Hateship, Friendship, Courtship, Loveship, Marriage – Alice Munro
Munro is, to my mind, one of the greatest living writers. I mean, she won the Nobel Prize for Literature—the most significant international award for a novelist—writing about small-town Ontario. No small feat.
The master of the short story, bar none, and this collection only adds to the case.
Ayiti – Roxane Gay
Speaking of masterful short-story writing, Gay’s collection shows her strength not only as a writer, but an artist. A powerful compilation of tales short and long.
Bad Blood – John Carreyrou
If you can relate to the feeling of enthralled fascination and excitement that came along with watching the first season of Making a Murder, you’ll enjoy this book immensely. A compelling and incredible true story of a Silicon Valley start-up—and to some degree and indictment of angel investor culture, religious-like dogma of success, and so on.
Blood River – Tim Butcher
British journalist Tim Butcher recalls his trip through the Congo, which was at the time a dangerous, foolhardy endeavor—but that trip the writer uses as a foil to paint an comprehensive picture of the modern history of the Congo, a story of colonial exploitation and oppression as well as post-colonial consequences.
Hunger – Roxane Gay
Gay’s memoir is as openly, painfully raw as autobiographical writing can be. I don’t feel qualified to say anything more than that.

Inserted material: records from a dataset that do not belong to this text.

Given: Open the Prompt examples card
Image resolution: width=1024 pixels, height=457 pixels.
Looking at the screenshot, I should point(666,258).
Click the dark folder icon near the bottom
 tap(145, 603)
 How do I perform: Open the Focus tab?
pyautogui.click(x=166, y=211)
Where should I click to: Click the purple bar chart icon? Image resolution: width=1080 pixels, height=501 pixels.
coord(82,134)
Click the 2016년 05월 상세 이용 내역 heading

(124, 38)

The Sixth Extinction – Elizabeth Kolbert
A non-fiction, scientific account of how we are living in the midst of a man-made, sixth period of extinction. Despite that dark description, it makes for a fascinating and interesting read. Impressively documented and detailed, Kolbert won the Pulitzer for this book in 2015.

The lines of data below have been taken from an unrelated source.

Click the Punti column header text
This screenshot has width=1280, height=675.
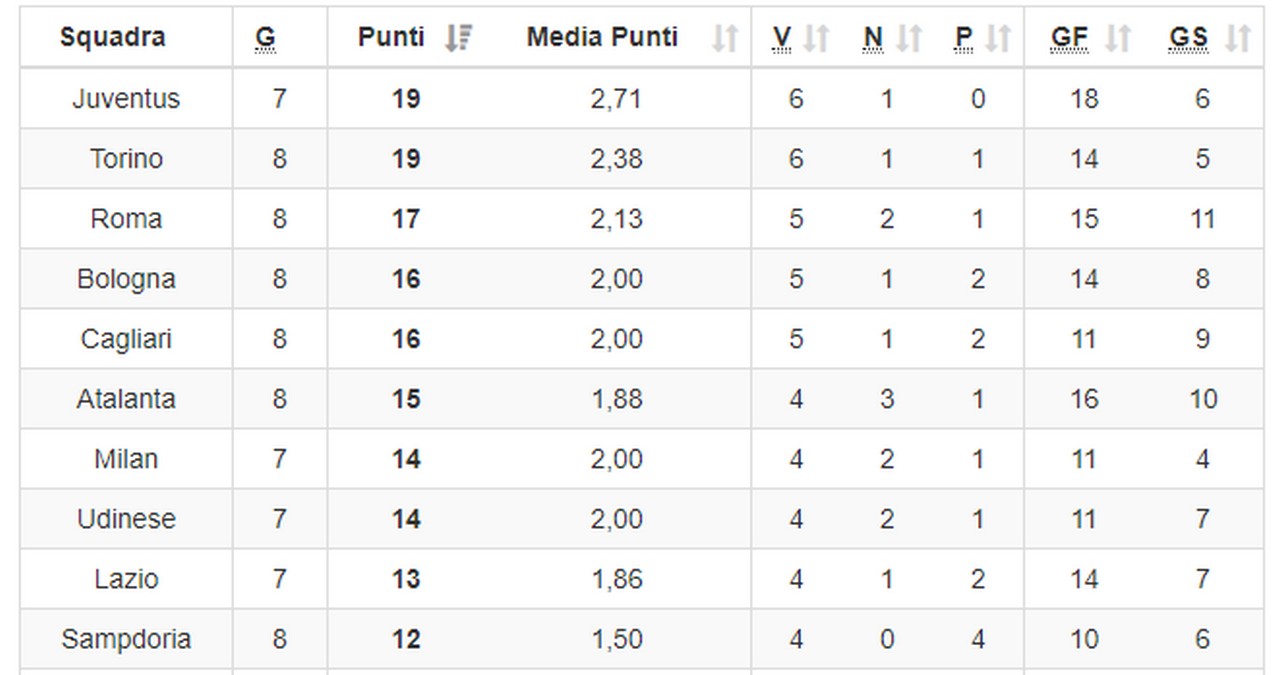pos(391,38)
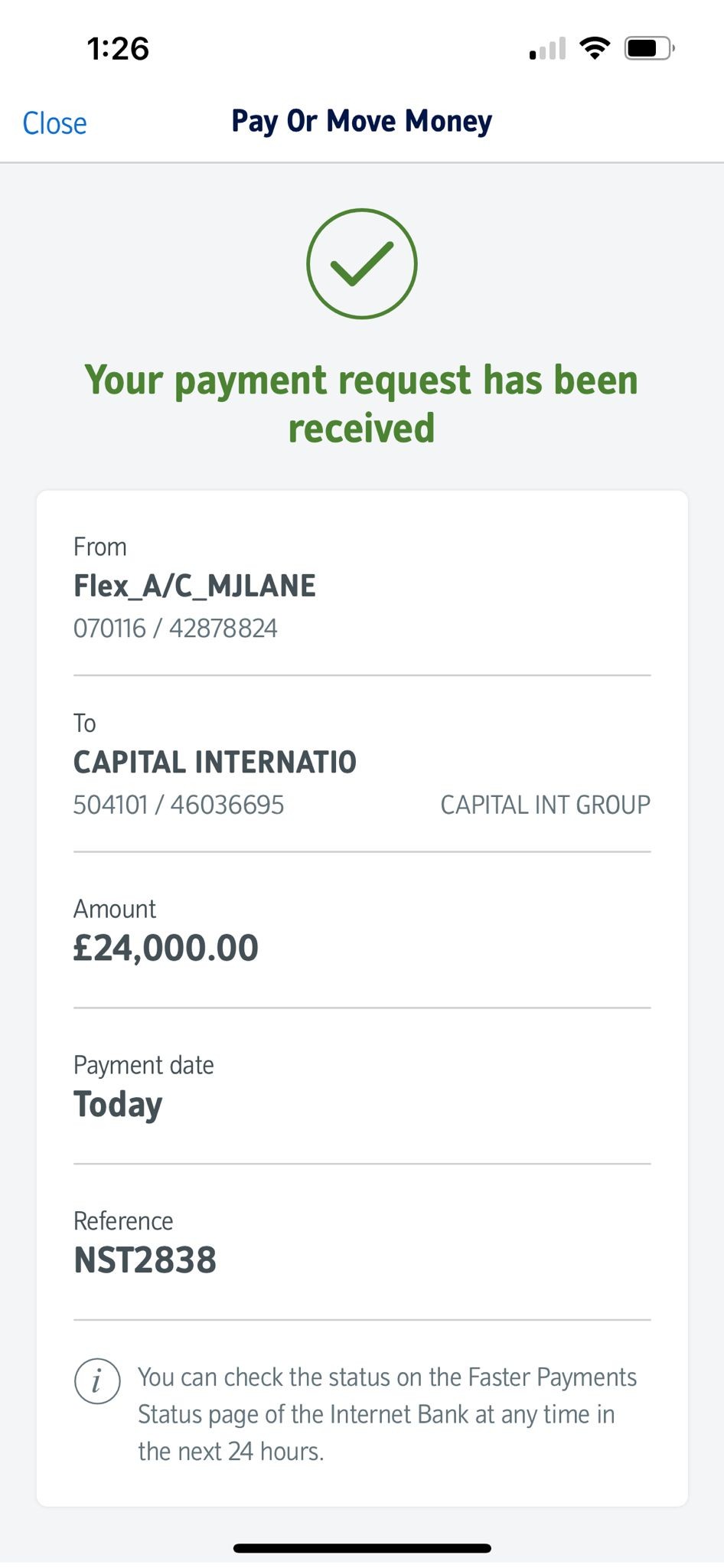Image resolution: width=724 pixels, height=1568 pixels.
Task: Tap the Today payment date value
Action: (x=118, y=1105)
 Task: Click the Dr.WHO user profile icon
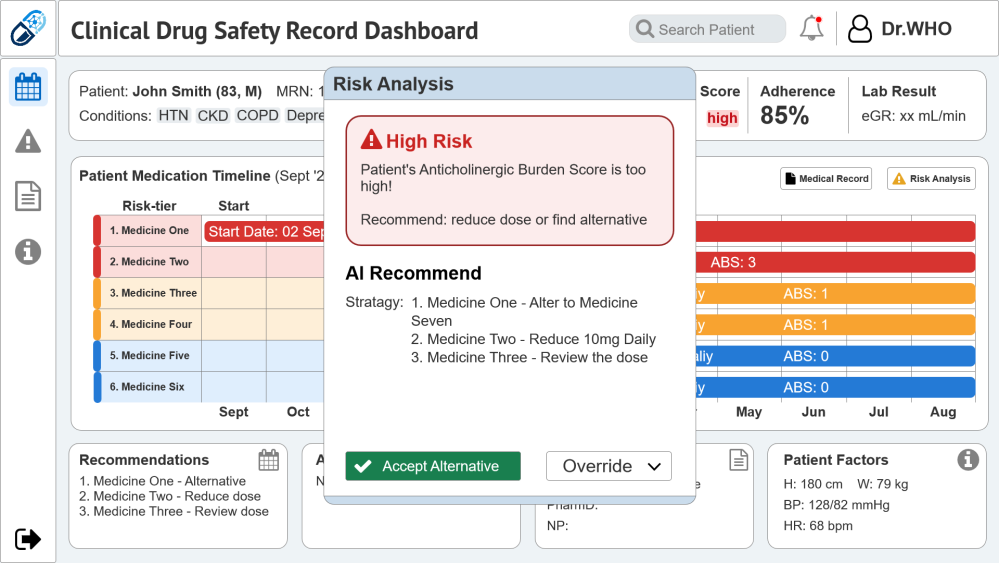(859, 29)
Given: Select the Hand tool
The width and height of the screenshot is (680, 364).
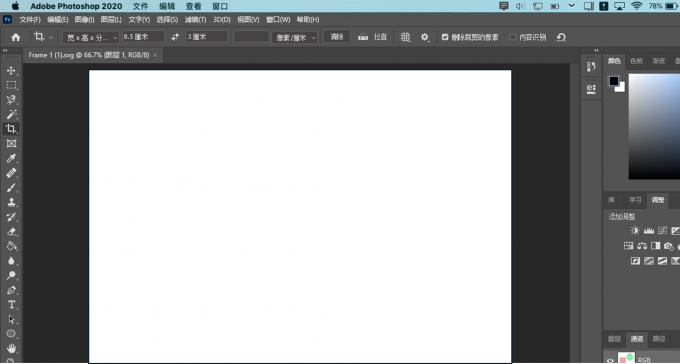Looking at the screenshot, I should (x=11, y=348).
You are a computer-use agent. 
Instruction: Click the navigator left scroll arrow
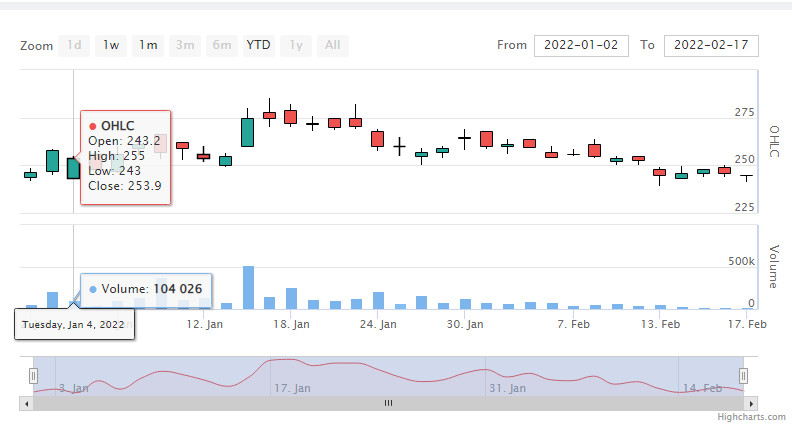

The Road – Cormac McCarthy
A fitting fictional counterpart to the above book and an all-time favourite of mine. Devastating in its subject matter, yes, but beautifully, even hauntingly, rendered. I don’t know if anyone crafts prose better than McCarthy.

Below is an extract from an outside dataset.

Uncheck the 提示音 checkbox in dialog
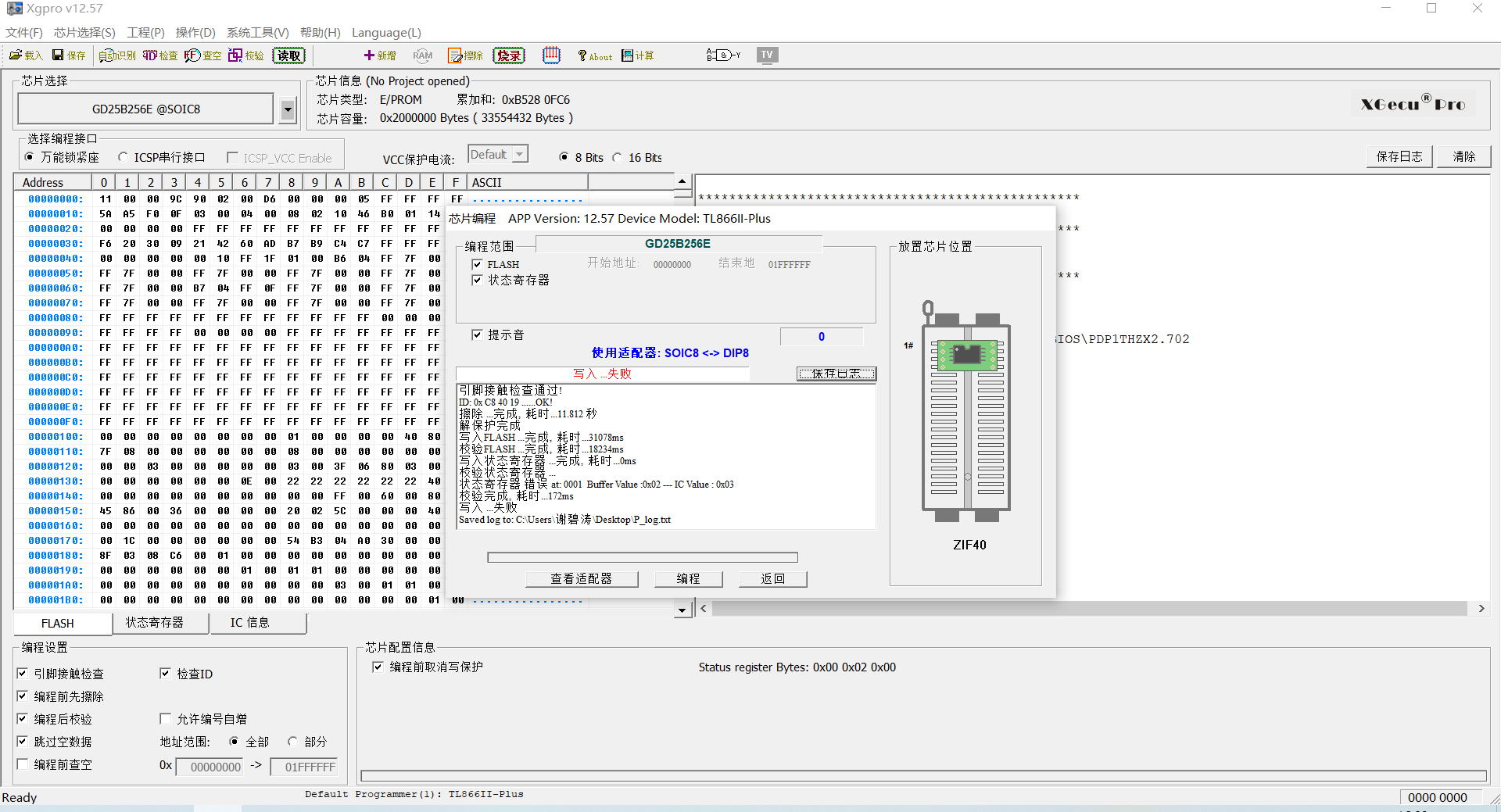The height and width of the screenshot is (812, 1501). 477,334
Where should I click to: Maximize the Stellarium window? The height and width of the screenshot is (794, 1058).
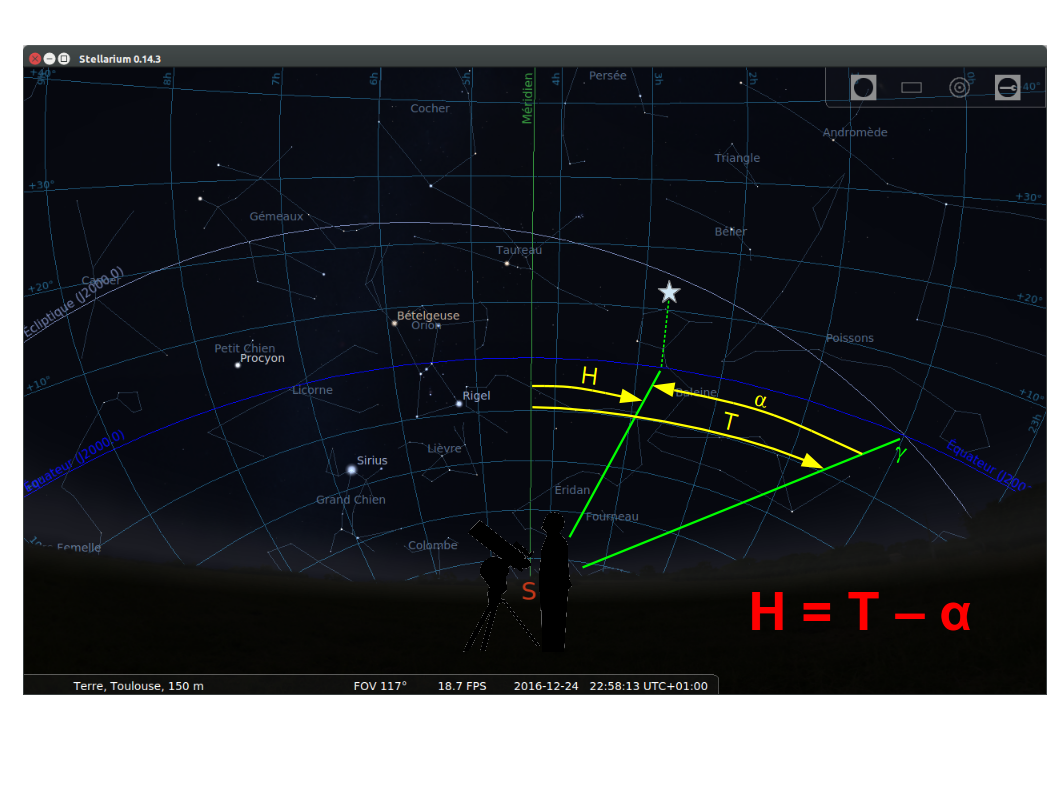pyautogui.click(x=64, y=59)
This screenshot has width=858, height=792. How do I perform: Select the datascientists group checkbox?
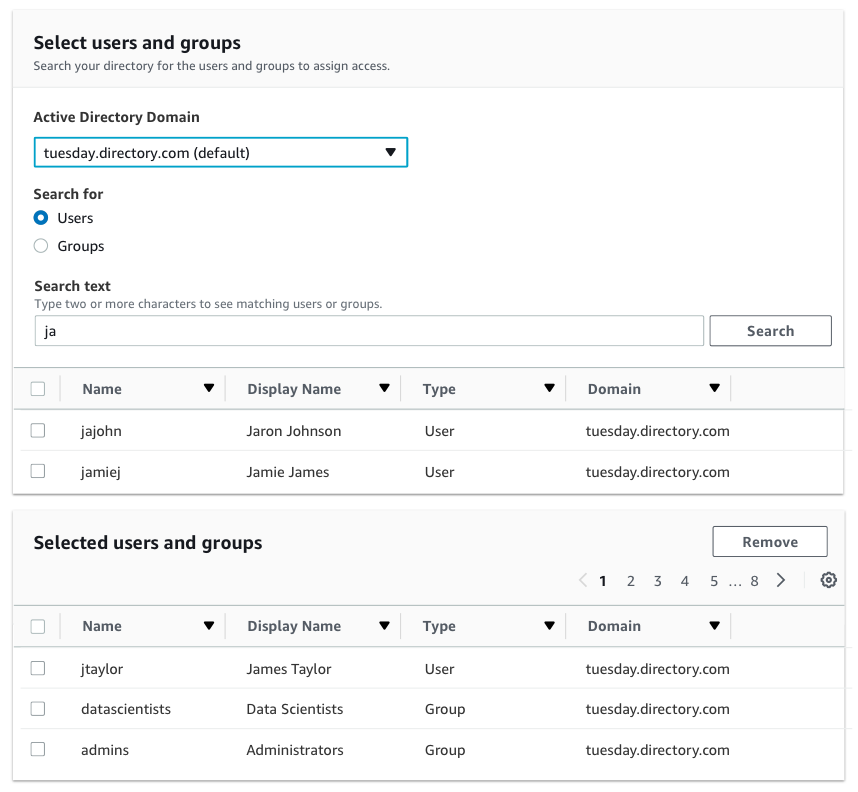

Women Talking – Miriam Toews
The subject matter of this book is both true and disturbing: mass sexual assaults in a tiny Mennonite town in Bolivia. Toews, whose previous works have grappled with the consequences of growing up (as she did) in an insular, conservative and patriarchal religious community, creates a fascinating treatise on the subject. Very strong writing, and bound for awards lists.
Not That Bad – Roxane Gay (Ed.)
A collection of non-fiction by straight women, gay women, trans women, queer women and, yes, some men, about rape culture.
Just Kids – Patti Smith
A warm-hearted, beautiful recollection of a bygone artistic era, specifically New York City back in the days of the Chelsea Hotel.